Ware on police-involved shootings

By Frank Lewis - flewis@civitasmedia.com

The news cycle in America, and the world for that matter, is ever changing. When The Daily Times communicated with Portsmouth Police Chief Robert Ware, he had not heard about the shootings of 12 police officers in Dallas, but was instead talking to the Times out of the context of the recent shooting incidents in which police officers shot two black men in separate incidents, one in Minnesota and the other in Louisiana. He did, however, receive an update on Dallas and insert it into the conversation.

“Yesterday (Thursday), as I watched the media accounts of the two most recent officer involved shootings, it disturbed me that once again, certain members of the media and political leaders jumped to conclusions without all the facts and turned an officer involved shooting into another divisive race controversy or an assault on police officers,” Ware said. “In each case, the fact is an individual was shot by a police officer in the conduct of his official duties. That is the fact that deserves investigation. Yes, there are concerns about what the video images show, but that is just one piece of evidence in the case. As in the case of all officer involved shootings, a thorough investigation of all the facts is underway and will uncover what took place, why it took place and whether or not the actions of the officers were in accordance with the law or in violation of the law. If found to be contrary to the letter of the law, there is a process within the criminal justice to prosecute the offenders.”

Ware said rhetoric that creates division, spews hatred, and excites violence has no place in a civilized society and no place in the United States of America.

“We as a nation, cannot turn every adversarial encounter into a ‘We vs. Them’ mentality. This nation needs leadership in the worst way. Whether it involves gender, religion, political affiliation or race, we must come together in a democratic way to solve social problems, not stand pat on our own beliefs and refuse to listen to both sides of the aisle,” Ware said. “Yes, some of those social problems adversely affect people of color. Yet, instead of working to solve these social problems, many have resigned themselves to be closed minded and place blame on others instead of working together to find solutions. Our nation was founded upon democratic principles. Our nation has also come too far in race relations since the days of Martin Luther King to allow that mentality to destroy the foundation that was laid over the last 50 years.”
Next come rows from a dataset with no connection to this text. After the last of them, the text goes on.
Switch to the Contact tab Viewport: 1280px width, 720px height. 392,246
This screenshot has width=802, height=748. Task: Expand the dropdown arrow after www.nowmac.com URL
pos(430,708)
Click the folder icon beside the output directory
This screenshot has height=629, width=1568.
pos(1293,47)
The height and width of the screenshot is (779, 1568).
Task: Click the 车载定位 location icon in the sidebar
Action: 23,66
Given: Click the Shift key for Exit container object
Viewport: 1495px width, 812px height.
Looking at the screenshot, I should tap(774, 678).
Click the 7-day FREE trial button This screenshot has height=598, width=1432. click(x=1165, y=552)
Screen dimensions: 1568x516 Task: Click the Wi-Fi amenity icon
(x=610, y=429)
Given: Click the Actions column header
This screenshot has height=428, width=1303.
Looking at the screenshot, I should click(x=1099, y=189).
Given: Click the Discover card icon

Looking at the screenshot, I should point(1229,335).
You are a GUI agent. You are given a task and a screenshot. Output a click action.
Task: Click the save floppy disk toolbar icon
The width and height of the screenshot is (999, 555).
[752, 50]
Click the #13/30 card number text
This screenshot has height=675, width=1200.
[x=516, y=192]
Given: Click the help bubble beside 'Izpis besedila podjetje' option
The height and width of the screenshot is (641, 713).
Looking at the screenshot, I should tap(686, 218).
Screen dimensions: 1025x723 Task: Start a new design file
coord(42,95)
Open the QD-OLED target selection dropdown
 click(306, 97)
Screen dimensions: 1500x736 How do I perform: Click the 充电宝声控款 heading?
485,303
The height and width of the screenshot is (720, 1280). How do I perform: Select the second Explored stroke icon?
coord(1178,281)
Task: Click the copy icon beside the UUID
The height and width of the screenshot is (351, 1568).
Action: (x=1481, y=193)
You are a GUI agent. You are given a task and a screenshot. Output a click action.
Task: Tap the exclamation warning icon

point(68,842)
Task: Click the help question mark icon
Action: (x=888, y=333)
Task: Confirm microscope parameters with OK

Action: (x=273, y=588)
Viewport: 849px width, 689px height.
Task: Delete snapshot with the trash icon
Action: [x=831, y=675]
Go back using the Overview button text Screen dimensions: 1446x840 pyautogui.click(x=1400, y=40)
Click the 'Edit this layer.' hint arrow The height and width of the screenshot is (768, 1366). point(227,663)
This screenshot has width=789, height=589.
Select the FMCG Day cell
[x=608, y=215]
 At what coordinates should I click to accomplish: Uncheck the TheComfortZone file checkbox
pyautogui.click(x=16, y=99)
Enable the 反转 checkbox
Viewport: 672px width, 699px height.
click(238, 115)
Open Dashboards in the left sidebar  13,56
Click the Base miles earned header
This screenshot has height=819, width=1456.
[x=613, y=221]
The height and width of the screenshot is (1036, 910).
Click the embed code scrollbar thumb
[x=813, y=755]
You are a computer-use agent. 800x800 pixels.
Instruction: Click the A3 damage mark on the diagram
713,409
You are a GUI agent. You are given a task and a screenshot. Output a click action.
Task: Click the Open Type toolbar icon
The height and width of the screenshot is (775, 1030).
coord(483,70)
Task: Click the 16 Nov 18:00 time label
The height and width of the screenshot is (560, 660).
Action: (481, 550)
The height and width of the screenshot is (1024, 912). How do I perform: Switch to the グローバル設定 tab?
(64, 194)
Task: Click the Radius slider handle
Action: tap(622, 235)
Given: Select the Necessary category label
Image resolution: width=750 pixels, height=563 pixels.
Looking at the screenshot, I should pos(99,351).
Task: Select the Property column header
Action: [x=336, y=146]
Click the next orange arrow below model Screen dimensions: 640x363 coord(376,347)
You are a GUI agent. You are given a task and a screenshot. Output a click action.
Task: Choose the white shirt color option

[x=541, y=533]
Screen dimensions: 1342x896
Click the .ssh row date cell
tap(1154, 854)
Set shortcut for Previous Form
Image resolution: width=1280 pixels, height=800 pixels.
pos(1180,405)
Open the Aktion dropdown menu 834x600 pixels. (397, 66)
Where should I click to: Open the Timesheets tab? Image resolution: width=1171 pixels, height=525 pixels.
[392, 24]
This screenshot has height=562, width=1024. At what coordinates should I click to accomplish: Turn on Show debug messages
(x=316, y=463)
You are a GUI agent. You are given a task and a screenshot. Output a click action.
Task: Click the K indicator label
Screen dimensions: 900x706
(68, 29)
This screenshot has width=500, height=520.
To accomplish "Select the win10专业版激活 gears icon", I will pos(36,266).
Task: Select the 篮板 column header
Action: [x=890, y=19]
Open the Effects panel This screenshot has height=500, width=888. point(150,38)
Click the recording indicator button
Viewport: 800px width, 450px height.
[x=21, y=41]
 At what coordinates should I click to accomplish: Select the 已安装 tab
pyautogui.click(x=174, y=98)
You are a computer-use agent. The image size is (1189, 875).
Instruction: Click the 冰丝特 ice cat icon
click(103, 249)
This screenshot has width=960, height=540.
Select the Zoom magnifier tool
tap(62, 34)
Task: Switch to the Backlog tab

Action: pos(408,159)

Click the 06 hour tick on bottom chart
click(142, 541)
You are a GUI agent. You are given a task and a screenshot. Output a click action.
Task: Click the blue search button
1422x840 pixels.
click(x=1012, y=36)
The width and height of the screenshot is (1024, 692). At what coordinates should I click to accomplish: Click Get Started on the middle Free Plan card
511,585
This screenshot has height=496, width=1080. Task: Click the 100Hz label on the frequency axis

Ware referred to the destruction of that foundation as what occurs each and every time a politician or a media outlet blames race for the actions of others.

“Yes, the officers that fired the gun may be white. Yes, the person shot may be black. Should the fact that the individual shot was black be a distinction of concern? Absolutely! It should not be the sole factor that is immediately exploited to generate hate and discontent,” Ware said.

Ware spoke of the divisiveness that exists in the United States.

“I went to sleep shortly after listening to the comments of the President of the United States. I went to bed disheartened that yet again, people in positions of leadership in this great nation, people whose words influence so many others actions, emotions, and beliefs, missed an opportunity; an opportunity to build a nation, not divide, to wait until the facts come out, not immediately place blame, and an opportunity to address the real social problems facing our communities,” Ware said. “We should be looking at the social ills that negatively impact young African American males and give them cause to carry guns or commit crimes. For it is these problems that increase poverty, drug abuse, mental health problems, and lead to the need for police enforcement in the first place; enforcement that often creates anger and animosity towards police in minority communities, communities that need our protection the most.

Ware said it is that anger and animosity that appears to have been the motivation for the attack on Dallas area law enforcement officers he says were protecting the First Amendment rights of citizens to draw attention to the very social concerns that are leading to the worst racial divide in this country since the 1960s.

“As I wrote to all of my employees this morning, every community needs an effective police force and an effective police force needs its community. I think we are more fortunate in Portsmouth than many communities. Generally speaking, we have a good relationship with our community. Through continued professionalism we can continue to foster good relations with the citizens we serve in the City of Portsmouth,” Ware said. “Law enforcement is made up of men and women from different faiths, ethnicities, and backgrounds. Most importantly they are family.”

Ware went on to say – “As members of the law enforcement family, our officers serve this community with unwavering commitment, but that job gets harder each time incidents like this occur. It is demoralizing. When one mourns, they all mourn. They hurt. They feel the negative effects of the anti-police rhetoric permeating our society. Of equal importance, their family members feel it as well.”

Ware said police officers need to feel the support of the community.

“I know there are many community members that support our officers. In times like this, it is good to remind them. They need that reassurance in difficult times,” Ware said. “The greatest show of support is for leaders at all levels of our society to work together to find a way to bridge the differences between the police profession and the communities we serve; to find a way to resolve the social issues facing our nation so they do not rise to the level of legitimizing violence. Leaders at every level of society must choose their words wisely so that words do not incite violence, create false hope, and further divide our nation.”